The benefits model is a remnant of the push-through culture — the idea that if you stop, you'll never get back up, but there are so many other ways to do life. My youngest currently feels like she is not very smart because she "didn't go to kindergarten". Some of her classmates were ready and some of them were pushed. We met her other needs first. Her siblings both emerged as readers when they were 9yrs old, she turns 7 soon, and still has lots of time. School wants kids to read at 4, 5, or 6yrs of age, but this doesn't make it the natural and normal trajectory. She will get there when she gets there, either by being taught or by the skill simply emerging, just like speaking and walking, when we try to teach it, we often end up with a disorder.
I've only read The Smart Cookie and The Good Egg from this book series (which includes even more than what is shown in this photo):

...and I think, in a way, that's the problem. Any of us can feel like any of these depending on how our family, class, friends, co-workers typecast us and what we choose to believe. We all come from different upbringings, different values, different ways to discipline. For a long time I was the only one I thought was right. But, there are so many variables that I don't know when I am judging others. Everyone is doing the best they can, to raise their kids in a way that they think will help their kids out most.
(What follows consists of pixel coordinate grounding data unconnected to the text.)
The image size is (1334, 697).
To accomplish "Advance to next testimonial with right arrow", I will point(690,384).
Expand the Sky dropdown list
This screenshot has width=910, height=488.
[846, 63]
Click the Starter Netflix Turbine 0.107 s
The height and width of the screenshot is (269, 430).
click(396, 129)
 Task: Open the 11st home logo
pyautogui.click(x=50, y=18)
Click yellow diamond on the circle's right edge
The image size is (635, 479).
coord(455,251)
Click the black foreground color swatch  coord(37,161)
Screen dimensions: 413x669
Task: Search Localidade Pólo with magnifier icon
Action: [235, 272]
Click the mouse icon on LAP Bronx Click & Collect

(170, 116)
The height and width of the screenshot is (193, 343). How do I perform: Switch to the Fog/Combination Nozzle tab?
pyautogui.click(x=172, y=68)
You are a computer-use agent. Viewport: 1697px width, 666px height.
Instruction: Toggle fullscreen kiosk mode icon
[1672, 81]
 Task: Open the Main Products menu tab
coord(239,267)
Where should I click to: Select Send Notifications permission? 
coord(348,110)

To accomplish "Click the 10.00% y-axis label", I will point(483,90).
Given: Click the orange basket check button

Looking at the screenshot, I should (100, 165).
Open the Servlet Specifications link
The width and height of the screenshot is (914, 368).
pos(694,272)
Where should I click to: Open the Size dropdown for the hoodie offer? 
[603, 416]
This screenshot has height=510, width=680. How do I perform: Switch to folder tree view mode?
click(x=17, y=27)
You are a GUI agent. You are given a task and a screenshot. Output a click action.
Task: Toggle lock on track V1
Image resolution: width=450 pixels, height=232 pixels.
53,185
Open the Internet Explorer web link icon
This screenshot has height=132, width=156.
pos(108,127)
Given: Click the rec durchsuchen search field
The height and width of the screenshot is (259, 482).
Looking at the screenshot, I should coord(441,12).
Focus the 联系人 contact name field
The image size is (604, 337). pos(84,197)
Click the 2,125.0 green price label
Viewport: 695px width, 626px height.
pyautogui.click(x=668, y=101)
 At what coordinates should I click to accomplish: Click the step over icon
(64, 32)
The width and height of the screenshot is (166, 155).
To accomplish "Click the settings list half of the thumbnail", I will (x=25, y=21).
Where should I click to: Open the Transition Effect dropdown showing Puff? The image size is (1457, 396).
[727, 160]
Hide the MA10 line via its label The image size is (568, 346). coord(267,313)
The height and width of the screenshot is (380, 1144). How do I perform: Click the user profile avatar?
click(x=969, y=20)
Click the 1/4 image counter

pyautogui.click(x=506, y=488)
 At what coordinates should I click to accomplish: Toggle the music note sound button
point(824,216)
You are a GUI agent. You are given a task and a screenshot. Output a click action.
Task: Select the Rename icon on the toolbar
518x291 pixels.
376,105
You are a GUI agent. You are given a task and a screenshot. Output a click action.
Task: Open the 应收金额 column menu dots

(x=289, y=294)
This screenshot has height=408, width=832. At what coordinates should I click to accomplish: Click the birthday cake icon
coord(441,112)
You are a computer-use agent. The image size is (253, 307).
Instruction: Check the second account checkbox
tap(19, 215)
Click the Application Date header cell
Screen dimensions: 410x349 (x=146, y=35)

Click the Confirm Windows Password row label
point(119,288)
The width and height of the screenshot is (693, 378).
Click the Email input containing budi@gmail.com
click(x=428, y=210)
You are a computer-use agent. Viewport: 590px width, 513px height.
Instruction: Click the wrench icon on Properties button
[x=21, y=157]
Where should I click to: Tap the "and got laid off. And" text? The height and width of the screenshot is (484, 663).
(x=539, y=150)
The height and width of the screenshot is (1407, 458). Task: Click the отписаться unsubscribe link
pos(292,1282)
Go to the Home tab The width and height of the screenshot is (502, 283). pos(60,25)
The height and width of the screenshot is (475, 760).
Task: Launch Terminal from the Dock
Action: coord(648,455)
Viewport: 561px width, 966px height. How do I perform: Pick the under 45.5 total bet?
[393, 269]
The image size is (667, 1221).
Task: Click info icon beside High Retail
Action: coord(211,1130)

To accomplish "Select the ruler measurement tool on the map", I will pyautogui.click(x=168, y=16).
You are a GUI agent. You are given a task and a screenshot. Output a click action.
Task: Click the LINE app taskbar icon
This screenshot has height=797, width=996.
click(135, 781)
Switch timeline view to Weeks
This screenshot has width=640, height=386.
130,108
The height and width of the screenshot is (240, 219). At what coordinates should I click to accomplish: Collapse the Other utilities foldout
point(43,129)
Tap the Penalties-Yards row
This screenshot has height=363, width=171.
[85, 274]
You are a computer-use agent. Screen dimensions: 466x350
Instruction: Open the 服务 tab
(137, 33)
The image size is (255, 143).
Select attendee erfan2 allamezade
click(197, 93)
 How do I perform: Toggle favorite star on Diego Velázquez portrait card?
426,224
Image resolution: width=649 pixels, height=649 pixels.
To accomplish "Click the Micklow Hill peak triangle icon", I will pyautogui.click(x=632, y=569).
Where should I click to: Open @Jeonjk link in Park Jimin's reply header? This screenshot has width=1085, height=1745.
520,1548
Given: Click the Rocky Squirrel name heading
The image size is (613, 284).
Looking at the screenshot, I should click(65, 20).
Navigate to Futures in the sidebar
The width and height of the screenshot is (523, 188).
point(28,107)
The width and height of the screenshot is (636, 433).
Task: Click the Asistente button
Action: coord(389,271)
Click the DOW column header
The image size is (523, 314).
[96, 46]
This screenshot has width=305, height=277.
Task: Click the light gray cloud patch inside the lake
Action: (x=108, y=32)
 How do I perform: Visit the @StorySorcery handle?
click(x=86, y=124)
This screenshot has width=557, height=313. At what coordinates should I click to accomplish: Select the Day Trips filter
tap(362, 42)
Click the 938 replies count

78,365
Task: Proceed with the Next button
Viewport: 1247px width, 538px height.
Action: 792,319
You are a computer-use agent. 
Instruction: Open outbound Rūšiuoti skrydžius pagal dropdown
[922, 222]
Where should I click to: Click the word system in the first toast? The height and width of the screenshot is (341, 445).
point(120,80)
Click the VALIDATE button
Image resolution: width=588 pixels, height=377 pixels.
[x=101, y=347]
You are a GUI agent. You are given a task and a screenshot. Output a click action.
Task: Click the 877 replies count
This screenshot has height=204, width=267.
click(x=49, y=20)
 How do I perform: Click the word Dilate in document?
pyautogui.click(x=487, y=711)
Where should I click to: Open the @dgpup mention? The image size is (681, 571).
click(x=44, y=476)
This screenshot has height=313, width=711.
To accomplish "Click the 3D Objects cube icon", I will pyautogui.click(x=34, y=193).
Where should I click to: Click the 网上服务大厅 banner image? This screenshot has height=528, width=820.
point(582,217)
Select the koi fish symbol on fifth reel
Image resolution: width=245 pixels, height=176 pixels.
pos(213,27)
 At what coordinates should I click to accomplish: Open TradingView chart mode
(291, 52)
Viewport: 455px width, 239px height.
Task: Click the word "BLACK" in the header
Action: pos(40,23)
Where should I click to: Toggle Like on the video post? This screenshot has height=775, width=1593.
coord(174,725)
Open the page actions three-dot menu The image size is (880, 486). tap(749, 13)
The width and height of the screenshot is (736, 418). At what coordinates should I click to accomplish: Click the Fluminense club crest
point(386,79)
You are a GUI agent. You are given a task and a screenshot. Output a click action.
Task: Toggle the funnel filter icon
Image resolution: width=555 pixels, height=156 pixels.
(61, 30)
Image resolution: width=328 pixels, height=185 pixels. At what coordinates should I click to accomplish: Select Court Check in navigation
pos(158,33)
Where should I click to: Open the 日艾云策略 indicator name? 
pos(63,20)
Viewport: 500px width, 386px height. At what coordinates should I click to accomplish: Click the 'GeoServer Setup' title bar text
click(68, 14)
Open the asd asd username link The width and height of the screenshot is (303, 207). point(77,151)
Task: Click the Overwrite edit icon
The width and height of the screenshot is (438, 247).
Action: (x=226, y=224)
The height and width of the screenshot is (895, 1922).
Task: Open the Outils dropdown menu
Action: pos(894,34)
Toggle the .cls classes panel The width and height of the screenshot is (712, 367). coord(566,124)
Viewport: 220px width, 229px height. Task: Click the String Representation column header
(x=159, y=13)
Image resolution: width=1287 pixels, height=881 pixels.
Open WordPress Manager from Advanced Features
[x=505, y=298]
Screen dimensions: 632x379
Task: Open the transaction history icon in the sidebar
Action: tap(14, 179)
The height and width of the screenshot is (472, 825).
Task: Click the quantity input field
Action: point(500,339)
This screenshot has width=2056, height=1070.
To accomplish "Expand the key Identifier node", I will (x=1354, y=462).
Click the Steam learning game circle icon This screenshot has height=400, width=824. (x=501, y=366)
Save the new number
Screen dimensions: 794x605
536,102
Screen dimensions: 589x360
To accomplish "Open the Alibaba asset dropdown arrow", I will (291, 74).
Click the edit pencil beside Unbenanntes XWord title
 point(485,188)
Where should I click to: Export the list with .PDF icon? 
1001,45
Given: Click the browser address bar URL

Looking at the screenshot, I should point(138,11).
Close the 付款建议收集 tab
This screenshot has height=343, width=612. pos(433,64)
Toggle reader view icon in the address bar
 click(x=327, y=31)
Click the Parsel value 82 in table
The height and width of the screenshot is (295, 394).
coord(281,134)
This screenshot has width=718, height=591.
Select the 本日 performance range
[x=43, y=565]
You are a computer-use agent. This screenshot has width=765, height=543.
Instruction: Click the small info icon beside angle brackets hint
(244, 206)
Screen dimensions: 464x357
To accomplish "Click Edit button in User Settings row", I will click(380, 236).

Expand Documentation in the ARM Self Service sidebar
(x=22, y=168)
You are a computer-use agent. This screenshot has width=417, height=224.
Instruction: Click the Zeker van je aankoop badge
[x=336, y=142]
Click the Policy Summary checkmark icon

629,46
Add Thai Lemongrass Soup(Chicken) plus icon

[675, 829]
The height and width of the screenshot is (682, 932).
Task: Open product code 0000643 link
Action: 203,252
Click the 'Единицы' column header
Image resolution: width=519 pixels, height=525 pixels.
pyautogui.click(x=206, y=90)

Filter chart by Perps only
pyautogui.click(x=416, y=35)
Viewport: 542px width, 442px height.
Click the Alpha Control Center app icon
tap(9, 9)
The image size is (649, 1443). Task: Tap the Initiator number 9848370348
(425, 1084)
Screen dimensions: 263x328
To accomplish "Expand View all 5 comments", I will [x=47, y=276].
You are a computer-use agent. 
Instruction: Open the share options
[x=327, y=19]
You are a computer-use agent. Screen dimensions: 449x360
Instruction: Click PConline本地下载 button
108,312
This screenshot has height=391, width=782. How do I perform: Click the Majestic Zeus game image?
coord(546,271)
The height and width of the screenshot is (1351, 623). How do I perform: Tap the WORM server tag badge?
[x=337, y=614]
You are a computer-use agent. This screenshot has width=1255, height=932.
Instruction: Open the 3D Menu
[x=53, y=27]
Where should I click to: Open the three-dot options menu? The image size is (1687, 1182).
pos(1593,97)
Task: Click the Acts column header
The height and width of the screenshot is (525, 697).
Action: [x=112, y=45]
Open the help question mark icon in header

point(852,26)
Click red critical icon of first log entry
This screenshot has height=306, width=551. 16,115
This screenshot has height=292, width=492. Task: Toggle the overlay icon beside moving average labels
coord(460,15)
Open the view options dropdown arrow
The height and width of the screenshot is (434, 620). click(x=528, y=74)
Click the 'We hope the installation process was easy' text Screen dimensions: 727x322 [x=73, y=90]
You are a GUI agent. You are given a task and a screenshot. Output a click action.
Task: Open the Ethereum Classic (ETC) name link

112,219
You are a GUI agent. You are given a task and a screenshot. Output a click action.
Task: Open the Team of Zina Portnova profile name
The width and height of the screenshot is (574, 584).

Of course, many parents are tainted by the excess unresolved baggage they are carrying, but we all are, letting these things go in a way that allows us to learn is the purpose of life.
Slow and steady, honest feedback, what is stiff, what helps it move once again. We are all Tin Men, trying to make progress in life, with different life plans and circumstances, and a lot of overlap, so that we can learn from each other. In fact, we are drawn to each other, when our lessons are close enough, to be a fit.
Here’s and oldie, but a goodie: Society Isn't Going to Drop You If You Decide to Colour Outside the Lines
And here is where I am at now (May 13th, 2026):
With going to the gym most days a staple in my routine, I am noticing that there are people who focus on the body (fitness instructors who focus on building strength, making the body look good, keeping it functional) and there are people who focus on psychology and spirituality (me). And it is best if we visit each other's domain regularly, to make sure out health is well-rounded.
As I allude to in Using the new RestoreChi Dampness Release Water Card to step into the RestoreChi Monthly and Specialty Tracks, low blood pressure is no better than high blood pressure — both are out of balance.
I see a lot of people who slap on a knee or arm brace so they can keep going. I took time out and got stiffer. The solution is somewhere in the middle: doing strength training classes to build support around my joints, to earn the ability to participate in activities that assume the joints will not hyper extend (like aquafit, rowing, boxing, even dancing and yoga etc). I may want to go fast, but my right arm, knee, left ileo-sacrum joint, and pelvic floor tell me when I hit my limit. So does stiffness from jumping into typing before engaging in physical exercise, or the ocean in my stomach that wakes me at night, telling me that I still have not fully learned what I can and cannot eat, and how.